About two weeks after the last time I saw him I told him we needed to talk a few things out before he left, just to clear anything up or make any plans we needed to. I had tried to talk to him a few other times before that, but he was busy running back and forth to school that I didn’t push it until the end. So that weekend we sat down to talk and out of nowhere he told me it was done. He told me at least 3 different reasons why and none of them really made sense. I knew that he was going to be very busy at school, I knew it and I had thought it all through for months because I knew he wouldn’t. That was one thing I wanted to talk to him about and I wanted to tell him that even if it got tough that I would there for him and that we could just take our time if we needed to. He tried to tell me that he didn’t like me anymore, but I know it’s a lie. In certain parts of our relationship things were finally coming together and were getting closer than ever. All our friends say he still likes me. I’m not saying he doesn’t know how he feels, but it was too quick and I know he is just pushing me away because he has so much going on right now. I tried to talk to him the next day and told him to take time and that he was confused and busy and he told me that no he wasn’t and that was his decision. And the night before he did make it seem very final, with everything that was said.
This was all about a month ago and he actually left for school today. We still want to be friends and are though we have barely talked since. This guy, his future and everything about him is important to me. I don’t want to make his life harder right now, but I don’t want to lose him either. I know I am going to give him, and myself, some space and time, but I also feel as though I should try and discuss things with him again. I know he thinks cutting me out was best and easiest ,and if time is what he needs right now then it is. However (maybe in a month or two) I want to try talk to him again about all of this. I think he needs time to settle down and get into the rhythm of school. I think I also need to relax and think everything out. However when I do try to talk with him I don’t want him to panic and push me away without listening to me either, I was thinking maybe writing him a letter. I think it would be calmer and it wouldn’t seem like there is so much pressure to do anything, except maybe contact me. Do you think that if we do still have feelings for each other, and that if I give him time and space, that he can rethink and come around from his previous decision?

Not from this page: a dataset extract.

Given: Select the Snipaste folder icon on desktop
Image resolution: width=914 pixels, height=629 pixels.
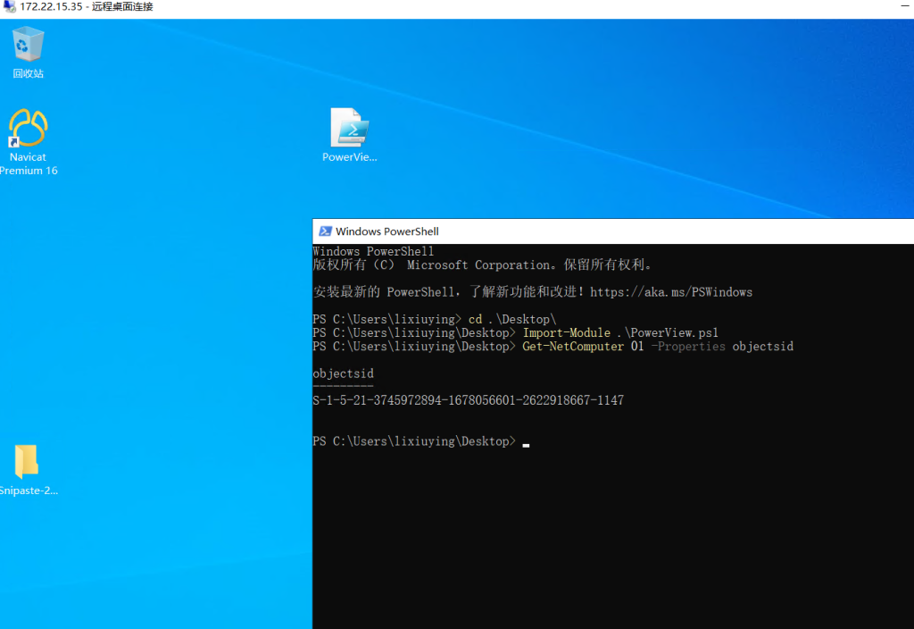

2007-08-19 19:25:04 · 12 answers · asked by Anonymous in Family & Relationships Singles & Dating

12 answers

you need to move on, he has.

2007-08-19 19:29:13 · answer #1 · answered by deidre 3 · 0 0

Well now, finally, someone with some smarts. I like how you've come across here. It seems as though you have a good head on your shoulders.

Keep in mind that he may be wanting to keep his options open while he is away at school. What I mean is that if an opportunity to date someone at school comes along, he may wish to do so rather than be alone. Being alone gets old after a while.

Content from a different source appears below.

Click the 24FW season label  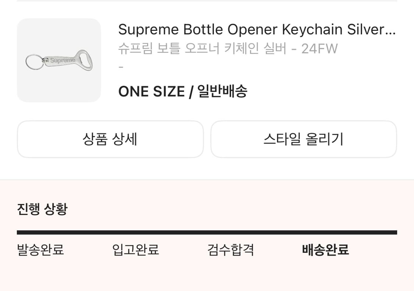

He may very well regret his decision down the road when, on some lonely night, he's laying in bed thinking of you and wishing you were together. But, who knows how long it will take if he ever wants to get back together.

You could just give him his freedom and stay friends while he's at school and then when he graduates, if neither of you have fallen in love with another, you may talk about getting back together.

I do think that the more you press the issue, the worse it will be. Would you rather he set you free now or find out later that he has been cheating behind your back for a couple of months with more than just a couple of girls?

Give him his space and stay friends without any pressure. Then, if it's meant to be, he'll beg you to take him back when he's ready.

Good Luck

.

2007-08-19 19:51:14 · answer #2 · answered by Fade To Black 6 · 0 0

Basically this is what I have to say--
This is a confusing situation yeah, but if things were meant to be then they were meant to be.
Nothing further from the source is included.